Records
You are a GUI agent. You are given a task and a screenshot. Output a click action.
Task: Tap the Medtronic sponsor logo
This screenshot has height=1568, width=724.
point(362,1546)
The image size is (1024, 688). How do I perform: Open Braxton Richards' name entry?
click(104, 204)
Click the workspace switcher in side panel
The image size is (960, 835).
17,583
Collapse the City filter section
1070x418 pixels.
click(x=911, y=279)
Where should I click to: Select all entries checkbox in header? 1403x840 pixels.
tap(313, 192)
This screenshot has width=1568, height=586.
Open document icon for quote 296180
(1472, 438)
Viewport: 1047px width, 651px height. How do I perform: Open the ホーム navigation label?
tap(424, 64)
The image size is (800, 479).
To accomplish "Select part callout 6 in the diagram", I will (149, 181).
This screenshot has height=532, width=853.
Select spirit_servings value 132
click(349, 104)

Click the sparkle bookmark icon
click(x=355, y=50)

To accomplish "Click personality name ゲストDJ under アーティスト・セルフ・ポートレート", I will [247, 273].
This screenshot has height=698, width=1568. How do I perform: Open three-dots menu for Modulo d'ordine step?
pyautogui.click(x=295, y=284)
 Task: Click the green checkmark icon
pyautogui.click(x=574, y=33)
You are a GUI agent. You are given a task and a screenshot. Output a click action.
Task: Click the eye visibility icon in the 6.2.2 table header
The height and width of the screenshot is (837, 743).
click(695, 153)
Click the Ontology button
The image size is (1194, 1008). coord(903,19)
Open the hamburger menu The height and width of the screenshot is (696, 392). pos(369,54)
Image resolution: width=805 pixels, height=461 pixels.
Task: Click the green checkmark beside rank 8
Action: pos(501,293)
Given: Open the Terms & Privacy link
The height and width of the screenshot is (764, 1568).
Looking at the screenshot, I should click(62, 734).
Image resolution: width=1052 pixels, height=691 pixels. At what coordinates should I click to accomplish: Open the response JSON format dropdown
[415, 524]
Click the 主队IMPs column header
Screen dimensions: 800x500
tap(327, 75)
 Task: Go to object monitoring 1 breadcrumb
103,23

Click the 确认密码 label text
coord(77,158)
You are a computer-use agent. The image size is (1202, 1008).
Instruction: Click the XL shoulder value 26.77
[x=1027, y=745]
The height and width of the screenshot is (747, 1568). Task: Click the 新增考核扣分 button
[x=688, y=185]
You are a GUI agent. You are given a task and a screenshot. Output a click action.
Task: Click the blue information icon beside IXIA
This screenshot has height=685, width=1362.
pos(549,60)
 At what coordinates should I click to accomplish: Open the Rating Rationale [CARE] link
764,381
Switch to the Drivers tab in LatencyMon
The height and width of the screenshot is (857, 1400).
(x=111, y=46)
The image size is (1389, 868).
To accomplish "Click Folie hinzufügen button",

### WHAT YOU NEED TO DO
Convert the records from the line containing "Given: Open the Terms & Privacy link" up to and including the line containing "Looking at the" into a Markdown table with the columns No. and Line, omitting blank lines.

### COMPLETE RESPONSE
| No. | Line |
|---|---|
| 1 | Given: Open the Terms & Privacy link |
| 2 | The height and width of the screenshot is (764, 1568). |
| 3 | Looking at the screenshot, I should click(62, 734). |